Abstract: A laser-induced TIG arc hybrid welding process with wire filling is proposed to weld carbon tool steel SK7 and magnesium alloy AZ31B with magnesium alloy AZ61 wire. The influence of groove angles on the forming and mechanical properties of the welded joint is studied, and the fracture behavior and performance strengthening mechanism of the joint are analyzed. The results show that the existence of the groove changes the fracture mode of the joint, eliminates the problem of weak metallurgical bonding of the steel side wall as the source of cracks, increases the metallurgical reaction area of the SK7/AZ61 interface at the groove, and improves the spreading of the welding wire on both sides of the matrix.
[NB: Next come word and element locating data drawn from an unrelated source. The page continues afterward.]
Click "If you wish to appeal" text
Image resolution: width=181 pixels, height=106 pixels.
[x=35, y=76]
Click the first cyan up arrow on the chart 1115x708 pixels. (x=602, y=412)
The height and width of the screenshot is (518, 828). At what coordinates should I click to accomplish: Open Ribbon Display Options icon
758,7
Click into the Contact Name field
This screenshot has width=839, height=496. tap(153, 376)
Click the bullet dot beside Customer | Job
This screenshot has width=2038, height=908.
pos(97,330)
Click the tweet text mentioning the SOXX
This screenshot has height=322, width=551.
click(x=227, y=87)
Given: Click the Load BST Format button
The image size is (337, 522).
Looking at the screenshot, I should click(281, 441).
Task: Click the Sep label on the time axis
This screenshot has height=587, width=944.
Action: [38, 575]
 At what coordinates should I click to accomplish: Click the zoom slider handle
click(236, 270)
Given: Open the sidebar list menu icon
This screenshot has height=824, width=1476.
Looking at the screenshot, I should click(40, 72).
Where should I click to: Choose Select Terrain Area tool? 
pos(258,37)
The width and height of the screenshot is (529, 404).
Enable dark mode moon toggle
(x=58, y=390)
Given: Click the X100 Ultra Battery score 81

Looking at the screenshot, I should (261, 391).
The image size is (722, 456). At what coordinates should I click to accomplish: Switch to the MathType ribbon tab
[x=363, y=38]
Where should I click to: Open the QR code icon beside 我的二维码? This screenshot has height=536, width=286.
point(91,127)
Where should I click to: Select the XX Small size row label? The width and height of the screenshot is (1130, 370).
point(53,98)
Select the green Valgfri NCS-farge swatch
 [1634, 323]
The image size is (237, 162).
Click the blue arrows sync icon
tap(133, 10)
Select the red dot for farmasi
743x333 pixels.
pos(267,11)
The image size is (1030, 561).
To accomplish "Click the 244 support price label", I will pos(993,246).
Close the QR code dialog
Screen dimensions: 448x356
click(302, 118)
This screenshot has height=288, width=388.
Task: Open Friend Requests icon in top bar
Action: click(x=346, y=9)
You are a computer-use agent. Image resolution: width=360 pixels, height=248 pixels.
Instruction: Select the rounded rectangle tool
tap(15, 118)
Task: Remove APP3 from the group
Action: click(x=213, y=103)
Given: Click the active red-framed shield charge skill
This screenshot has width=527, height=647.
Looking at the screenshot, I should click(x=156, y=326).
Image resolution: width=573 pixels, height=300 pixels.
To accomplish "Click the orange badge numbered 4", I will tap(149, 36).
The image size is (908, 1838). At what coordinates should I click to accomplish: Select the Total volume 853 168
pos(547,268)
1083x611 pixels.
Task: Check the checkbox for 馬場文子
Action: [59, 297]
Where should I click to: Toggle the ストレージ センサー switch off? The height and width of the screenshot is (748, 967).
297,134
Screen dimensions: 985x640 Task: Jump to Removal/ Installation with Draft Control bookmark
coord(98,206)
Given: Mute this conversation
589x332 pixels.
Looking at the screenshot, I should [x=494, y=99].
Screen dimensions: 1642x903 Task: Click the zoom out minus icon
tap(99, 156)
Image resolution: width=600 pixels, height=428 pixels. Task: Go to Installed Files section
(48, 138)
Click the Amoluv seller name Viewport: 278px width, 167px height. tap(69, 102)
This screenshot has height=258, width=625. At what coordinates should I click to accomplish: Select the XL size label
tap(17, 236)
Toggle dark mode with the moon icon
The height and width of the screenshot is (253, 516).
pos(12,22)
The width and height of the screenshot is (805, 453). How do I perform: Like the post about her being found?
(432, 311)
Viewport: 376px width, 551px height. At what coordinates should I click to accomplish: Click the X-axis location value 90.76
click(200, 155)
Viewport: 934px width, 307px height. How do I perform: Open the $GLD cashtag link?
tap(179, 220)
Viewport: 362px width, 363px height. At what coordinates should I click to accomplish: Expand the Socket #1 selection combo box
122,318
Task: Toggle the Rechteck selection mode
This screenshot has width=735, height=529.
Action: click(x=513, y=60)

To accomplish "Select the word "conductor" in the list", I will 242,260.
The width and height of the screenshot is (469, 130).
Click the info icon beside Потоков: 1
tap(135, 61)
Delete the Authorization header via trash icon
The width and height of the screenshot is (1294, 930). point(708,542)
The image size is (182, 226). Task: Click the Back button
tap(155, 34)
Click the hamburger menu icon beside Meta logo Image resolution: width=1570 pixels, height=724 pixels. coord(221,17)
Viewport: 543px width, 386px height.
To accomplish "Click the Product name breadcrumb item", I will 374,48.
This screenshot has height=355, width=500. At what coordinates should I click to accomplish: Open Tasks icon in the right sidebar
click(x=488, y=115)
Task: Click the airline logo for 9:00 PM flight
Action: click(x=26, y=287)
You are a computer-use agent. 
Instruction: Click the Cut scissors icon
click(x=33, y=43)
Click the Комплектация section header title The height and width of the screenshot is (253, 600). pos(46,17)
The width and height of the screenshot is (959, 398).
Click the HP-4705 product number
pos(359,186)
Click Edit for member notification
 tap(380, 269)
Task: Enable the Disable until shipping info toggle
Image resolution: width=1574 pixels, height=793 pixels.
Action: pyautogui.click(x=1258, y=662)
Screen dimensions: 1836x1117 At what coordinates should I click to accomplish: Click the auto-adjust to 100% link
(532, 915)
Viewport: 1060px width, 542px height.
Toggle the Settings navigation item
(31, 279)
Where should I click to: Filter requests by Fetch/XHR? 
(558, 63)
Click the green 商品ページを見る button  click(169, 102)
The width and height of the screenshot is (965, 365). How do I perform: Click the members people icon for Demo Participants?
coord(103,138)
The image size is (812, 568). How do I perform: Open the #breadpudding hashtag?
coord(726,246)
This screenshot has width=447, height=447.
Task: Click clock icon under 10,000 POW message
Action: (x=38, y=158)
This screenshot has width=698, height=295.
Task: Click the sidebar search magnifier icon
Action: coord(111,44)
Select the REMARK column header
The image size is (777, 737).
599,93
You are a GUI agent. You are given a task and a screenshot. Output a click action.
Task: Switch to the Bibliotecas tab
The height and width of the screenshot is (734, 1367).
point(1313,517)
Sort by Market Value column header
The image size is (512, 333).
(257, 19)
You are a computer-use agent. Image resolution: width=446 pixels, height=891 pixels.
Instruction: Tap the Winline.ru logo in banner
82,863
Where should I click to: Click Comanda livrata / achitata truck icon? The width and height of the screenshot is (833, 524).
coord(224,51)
The performance of the welded joint increases with the increase of the groove angle. When the groove angle is θ=75°, the linear load of the joint reaches 117.36 N/mm. The deflection discharge of the arc to the groove transfers the arc heat distribution area, and ensures the integrity of the back of the magnesium alloy matrix. The laser beam acting on the groove raises the metallurgical reaction temperature of the SK7/AZ61 interface. The homogeneous fusion of the AZ61/AZ31B interface and the Fe₃Al IMC generated by the high temperature metallurgical reaction of the SK7/AZ61 interface is the key to realize the reliable bonding of the joint, and the keyhole effect of the keyhole formed by the pulsed laser on the groove strengthens the joint performance.

Key words: laser-induced arc hybrid welding, dissimilar metal, lap welding, magnesium alloy, steel, groove, keyhole

CLC Number:

TG457

LANG Qiang, SONG Gang, LIU Liming. Effect of Groove Angles on Forming and Mechanical Properties of SK7 Steel/AZ31B Magnesium Alloy Lap Joint[J]. Journal of Mechanical Engineering, 2024, 60(23): 262-269.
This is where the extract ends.